In the spring of 2016, through a genealogy website to which she had whimsically submitted her DNA for analysis, Dani Shapiro received the stunning news that her father was not her biological father. She woke up one morning and her entire history–the life she had lived–crumbled beneath her.
Inheritance is a book about secrets–secrets within families, kept out of shame or self-protectiveness; secrets we keep from one another in the name of love. It is the story of a woman’s urgent quest to unlock the story of her own identity, a story that has been scrupulously hidden from her for more than fifty years, years she had spent writing brilliantly, and compulsively, on themes of identity and family history.

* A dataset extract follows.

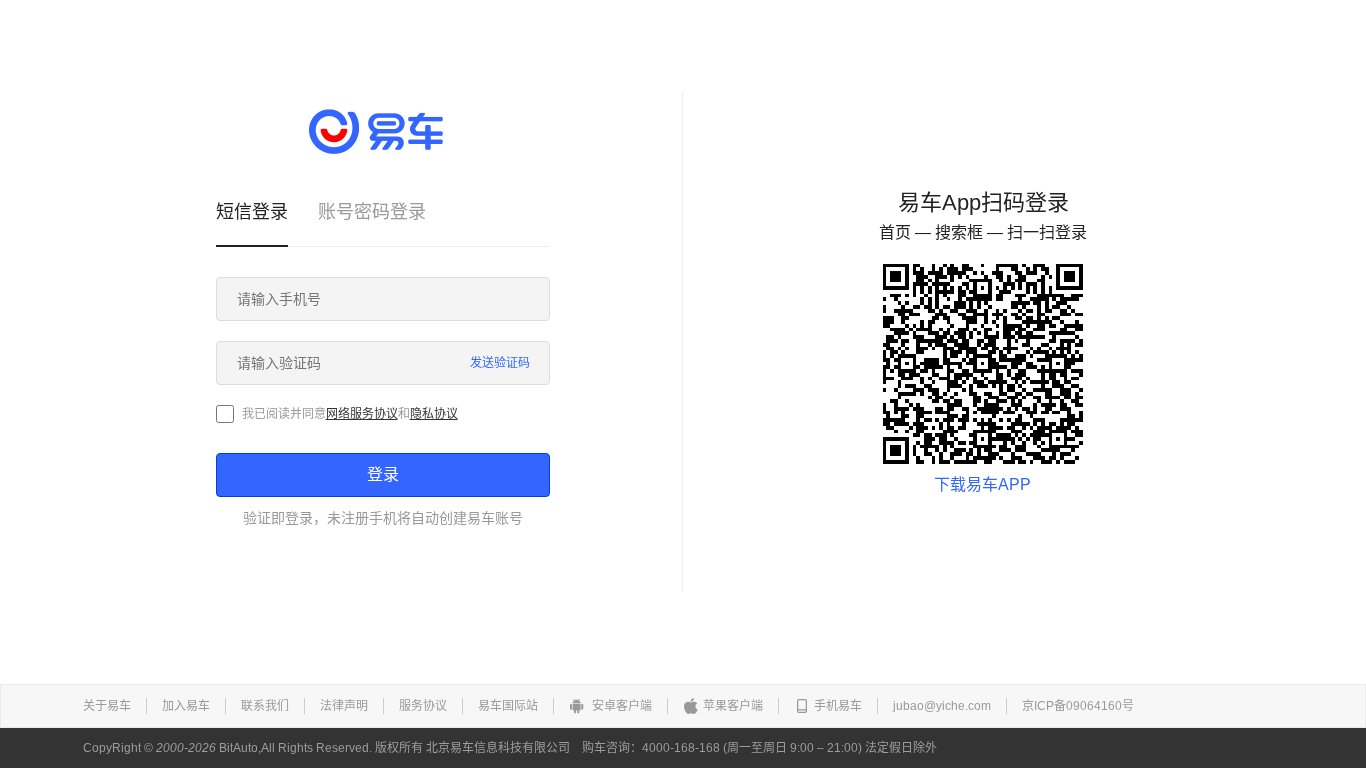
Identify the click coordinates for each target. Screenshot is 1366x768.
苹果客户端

It is a book about the extraordinary moment we live in–a moment in which science and technology have outpaced not only medical ethics but also the capacities of the human heart to contend with the consequences of what we discover.





Tuesday, July 16, 2019

FOREST DARK, BY NICOLE KRAUSS



JOIN OUR NEXT HWPL READERS BOOK DISCUSSION 

TUESDAY MORNING
AUGUST 20, 2019
AT 10:30 A.M.
Jules Epstein, at 68, is a force to be reckoned with. In the wake of his parents’ deaths, his divorce from his wife of more than thirty years, and his retirement from the New York legal firm where he was a partner, he’s felt an irresistible need to give away his possessions, alarming his children and perplexing the executor of his estate. With the last of his wealth, he travels to Israel, with a nebulous plan to do something to honor his parents. In Tel Aviv, he is sidetracked by a charismatic American rabbi planning a reunion for the descendants of King David who insists that Epstein is part of that storied dynastic line.